TRAVAUX
DU
COMITÉ FRANÇAIS D'HISTOIRE DE LA GÉOLOGIE
- Troisième série -
T.IX (1995)

Philippe TAQUET
Les premiers pas d'un naturaliste sur les sentiers du Wurtemberg récit inédit d'un jeune étudiant nommé Georges Cuvier

COMITÉ FRANÇAIS D'HISTOIRE DE LA GÉOLOGIE (COFRHIGEO) (séance du 21 juin 1995)

"Il n'y a qu'une manière de voyager dit quelque part J.J. Rousseau, qui soit plus agréable que le voyage à cheval, c'est le voyage à pied et Rousseau était bien au fait de l'un et de l'autre, on le voit par tous ses écrits. Trois élèves de l'Académie de Stuttgart firent dans l'hiver de 1787 à 1788 le projet de parcourir de cette façon une partie du Wurtemberg et de profiter pour cela des vacances de Pâques" (Georges Cuvier).

C'est ainsi que du 20 au 28 avril 1788, trois jeunes étudiants de l'Université ducale Charles (Université Caroline) du Wurtemberg effectuèrent une grande randonnée, une excursion botanique, entomologique et géologique dans le Jura Souabe.
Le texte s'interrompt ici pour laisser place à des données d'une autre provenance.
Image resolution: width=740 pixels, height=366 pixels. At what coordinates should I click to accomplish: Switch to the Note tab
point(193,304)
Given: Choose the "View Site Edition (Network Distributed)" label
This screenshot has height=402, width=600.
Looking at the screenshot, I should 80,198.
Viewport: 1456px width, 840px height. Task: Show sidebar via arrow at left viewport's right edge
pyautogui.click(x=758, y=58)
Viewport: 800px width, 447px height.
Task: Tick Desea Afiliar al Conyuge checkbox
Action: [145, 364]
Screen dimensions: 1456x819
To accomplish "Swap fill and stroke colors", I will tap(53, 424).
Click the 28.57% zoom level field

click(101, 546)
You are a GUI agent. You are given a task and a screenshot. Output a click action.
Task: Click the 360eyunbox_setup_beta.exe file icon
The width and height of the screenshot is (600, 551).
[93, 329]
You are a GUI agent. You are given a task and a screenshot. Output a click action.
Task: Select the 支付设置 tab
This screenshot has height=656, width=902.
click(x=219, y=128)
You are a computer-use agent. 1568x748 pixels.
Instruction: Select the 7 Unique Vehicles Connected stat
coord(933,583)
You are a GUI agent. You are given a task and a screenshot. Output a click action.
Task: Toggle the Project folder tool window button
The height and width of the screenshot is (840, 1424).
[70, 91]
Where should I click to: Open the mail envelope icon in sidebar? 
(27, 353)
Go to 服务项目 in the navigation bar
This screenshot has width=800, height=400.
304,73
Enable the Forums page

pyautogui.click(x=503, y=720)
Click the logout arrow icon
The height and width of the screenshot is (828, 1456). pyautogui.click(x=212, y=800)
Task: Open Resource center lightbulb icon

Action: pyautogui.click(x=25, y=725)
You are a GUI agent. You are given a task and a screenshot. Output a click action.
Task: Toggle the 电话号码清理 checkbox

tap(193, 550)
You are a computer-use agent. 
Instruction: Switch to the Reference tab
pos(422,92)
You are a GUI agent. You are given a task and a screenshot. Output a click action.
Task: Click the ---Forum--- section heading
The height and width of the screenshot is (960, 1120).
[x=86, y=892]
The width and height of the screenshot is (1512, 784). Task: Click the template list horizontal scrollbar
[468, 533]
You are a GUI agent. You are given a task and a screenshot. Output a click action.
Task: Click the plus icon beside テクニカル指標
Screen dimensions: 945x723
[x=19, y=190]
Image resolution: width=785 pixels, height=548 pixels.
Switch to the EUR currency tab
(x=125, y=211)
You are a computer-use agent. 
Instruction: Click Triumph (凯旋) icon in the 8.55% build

Il y avait Monsieur Ihm de Hanau, Monsieur le Chevalier Baron Marschall von Biberstein et... Georges Cuvier, alors âgé de 18 ans. Cuvier se chargea - déjà - de remplir le rôle de secrétaire pour rédiger le récit de cette petite expédition. Il sera quelques mois plus tard précepteur-secrétaire de la famille d'Héricy en Normandie, deviendra secrétaire-greffier de la commune de Bec-au-Cauchois pendant la Révolution, puis secrétaire de la Société d'Histoire naturelle à Paris avant d'être élu Secrétaire perpétuel de l'Académie des Sciences en 1803.

Le récit de ce voyage est très intéressant (le texte, en allemand, est inédit et sa publication est en cours). Il est révélateur de l'état d'esprit de ce jeune et brillant étudiant.

On le découvre passionné, essayant par ses observations et ses remarques de mettre en pratique les enseignements de géologie, d'entomologie, de botanique, de droit administratif et d'économie qui lui furent délivrés à Stuttgart.

Le voyage leur permet d'explorer la campagne entre Stuttgart et Tùbingen. Je me suis attaché en 1994 à emprunter le trajet suivi par ces trois randonneurs. Tous les lieux décrits par Cuvier n'ont guère changé depuis le XVIIIème siècle. Depuis Stuttgart, leur itinéraire qui les mène vers le Sud, leur permet de traverser tous les niveaux du Keuper avec la montée sur les Fildern, ceux du Jura Noir (Lias), du Jura Brun (Dogger) et enfin du Jura Blanc (Malm) avec ses couches calcaires en relief.

Cuvier et ses compagnons visitent Denkendorf et son couvent, traversent la vallée du Neckar, font l'ascension du Teckberg, examinent la tourbière de Schopfloch alors en exploitation (aujourd'hui zone protégée), font halte aux haras de Marbach, visitent les ruines du château de Lichtenstein, explorent la caverne du Nebelhöhle, vont jusqu'au sommet du Rossberg et gagnent Tùbingen où ils visitent la faculté de théologie avant de revenir à Stuttgart.

Le récit de Cuvier est très vivant et agrémenté de plusieurs dessins à la plume, chacun d'eux constituant un petit tableau des faits marquants qui se sont produits durant l'excursion ; l'un d'eux que Cuvier reprendra plus tard à Montbéliard en peignant une délicate aquarelle, est charmant et montre notre héros au bras d'une jeune fille - Louise Glettin - fille du bailli de Dettingen. "La politesse française m'avait engagé à lui offrir le bras et je me flattais d'être le guide d'une si jolie demoiselle jusqu'au Teckberg - faible jeune homme ! C'est elle qui m'y a fait monter". Chaque dessin est agrémenté de citations bien choisies de l'Enéide ou des Géorgiques de Virgile.

Ce récit constitue sans aucun doute le premier écrit construit d'un jeune naturaliste qui deviendra, comme on le sait, l'une des plus grandes figures de la science du XIXème siècle.